Während einige Studierende erfolgreich mit den Herausforderungen umgehen, indem sie Strategien wie Achtsamkeit und Sport nutzen, ist der Zugang zu professioneller Unterstützung oft mit Barrieren verbunden. Viele scheuen sich, Hilfe in Anspruch zu nehmen, aus Angst vor Stigmatisierung oder aufgrund von unzureichendem Wissen über vorhandene Hilfsangebote. Gleichzeitig zeigen alarmierende Statistiken, dass 25% der Studierenden suizidale Gedanken äußern und 10,6% innerhalb eines Jahres die Intensität dieser Gedanken steigern.

Handlungsbedarf und Lösungsansätze

Um dieser Situation entgegenzuwirken, sind effektive Lösungsansätze gefragt. Der Ausbau von Beratungsangeboten und die Förderung von Peer-Support-Gruppen könnten entscheidend zur Verbesserung des Zugangs zu Unterstützung beitragen. Darüber hinaus sind Aufklärungskampagnen notwendig, um das Bewusstsein für psychische Gesundheit zu schärfen.
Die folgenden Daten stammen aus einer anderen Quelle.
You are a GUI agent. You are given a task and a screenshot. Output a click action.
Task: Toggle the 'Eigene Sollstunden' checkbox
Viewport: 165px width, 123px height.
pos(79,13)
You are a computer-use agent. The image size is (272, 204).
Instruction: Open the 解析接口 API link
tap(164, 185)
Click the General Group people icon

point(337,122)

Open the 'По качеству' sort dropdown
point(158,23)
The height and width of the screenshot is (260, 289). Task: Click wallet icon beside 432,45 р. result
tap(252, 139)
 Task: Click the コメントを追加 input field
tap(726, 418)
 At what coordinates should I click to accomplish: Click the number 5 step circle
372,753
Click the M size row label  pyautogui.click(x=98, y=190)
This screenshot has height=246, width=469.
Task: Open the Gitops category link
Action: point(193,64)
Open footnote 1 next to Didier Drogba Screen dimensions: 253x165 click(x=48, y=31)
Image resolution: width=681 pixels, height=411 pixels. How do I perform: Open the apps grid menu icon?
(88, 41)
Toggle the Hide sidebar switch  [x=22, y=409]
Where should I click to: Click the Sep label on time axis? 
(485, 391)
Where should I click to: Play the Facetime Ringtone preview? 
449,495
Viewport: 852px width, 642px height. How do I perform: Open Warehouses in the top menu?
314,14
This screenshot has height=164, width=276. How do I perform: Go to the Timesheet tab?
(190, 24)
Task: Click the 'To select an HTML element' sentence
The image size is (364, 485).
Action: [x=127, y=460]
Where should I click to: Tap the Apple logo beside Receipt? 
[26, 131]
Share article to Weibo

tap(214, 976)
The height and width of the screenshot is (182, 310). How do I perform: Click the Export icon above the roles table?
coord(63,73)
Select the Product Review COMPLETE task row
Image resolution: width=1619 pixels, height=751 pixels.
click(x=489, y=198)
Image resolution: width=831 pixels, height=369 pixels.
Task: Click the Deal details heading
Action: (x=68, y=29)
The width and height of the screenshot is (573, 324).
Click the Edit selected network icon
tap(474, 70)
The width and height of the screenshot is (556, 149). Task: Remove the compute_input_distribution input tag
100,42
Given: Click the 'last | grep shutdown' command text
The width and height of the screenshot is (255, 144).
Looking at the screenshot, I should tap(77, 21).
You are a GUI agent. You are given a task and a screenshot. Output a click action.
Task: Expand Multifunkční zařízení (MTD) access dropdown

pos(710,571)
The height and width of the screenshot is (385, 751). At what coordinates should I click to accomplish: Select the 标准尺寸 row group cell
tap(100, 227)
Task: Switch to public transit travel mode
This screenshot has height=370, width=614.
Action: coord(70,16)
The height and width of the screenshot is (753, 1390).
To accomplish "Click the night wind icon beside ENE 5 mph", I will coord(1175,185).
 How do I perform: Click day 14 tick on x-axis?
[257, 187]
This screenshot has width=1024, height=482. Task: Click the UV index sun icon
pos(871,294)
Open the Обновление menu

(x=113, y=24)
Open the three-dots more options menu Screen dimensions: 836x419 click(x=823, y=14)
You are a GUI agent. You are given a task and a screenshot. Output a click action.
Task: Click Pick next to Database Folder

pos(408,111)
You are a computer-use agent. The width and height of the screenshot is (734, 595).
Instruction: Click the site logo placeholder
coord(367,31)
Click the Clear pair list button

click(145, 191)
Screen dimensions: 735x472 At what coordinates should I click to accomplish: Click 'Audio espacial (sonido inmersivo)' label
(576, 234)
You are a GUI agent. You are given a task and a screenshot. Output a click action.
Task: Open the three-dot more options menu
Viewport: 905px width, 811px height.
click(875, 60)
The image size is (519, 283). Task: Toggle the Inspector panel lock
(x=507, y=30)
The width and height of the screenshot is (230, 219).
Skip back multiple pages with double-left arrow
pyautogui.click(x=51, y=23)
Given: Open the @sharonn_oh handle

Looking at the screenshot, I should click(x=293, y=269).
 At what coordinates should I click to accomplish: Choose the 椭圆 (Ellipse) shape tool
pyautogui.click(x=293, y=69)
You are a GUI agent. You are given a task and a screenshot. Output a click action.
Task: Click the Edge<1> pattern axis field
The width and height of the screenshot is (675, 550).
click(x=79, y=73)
Viele Studierende sind sich der Angebote innerhalb ihrer Hochschule nicht bewusst, wie eine Untersuchung zeigte, bei der lediglich 39% der Befragten die psychotherapeutischen Beratungsstellen kannten.

Eine muss klare Vision für die zukünftige Entwicklung der mentalen Gesundheitsförderung an Universitäten sein, die die enormen Herausforderungen ernst nimmt, vor denen Studierende stehen. Während der vergangenen Jahre hat die COVID-19-Pandemie die Lage weiter verschärft und die Lebensqualität vieler junger Menschen stark beeinträchtigt. Um die mentale Gesundheit während des Studiums zu fördern, sind ein interdisziplinäres Vorgehen und die Verankerung dieser Themen im Studienalltag unerlässlich. Die Universität Potsdam leistet hierin einen vielversprechenden Schritt, indem sie sich auf die Bedürfnisse ihrer Studierenden fokussiert und versucht, diese aktiv in die Gestaltung ihrer Studienbedingungen einzubeziehen.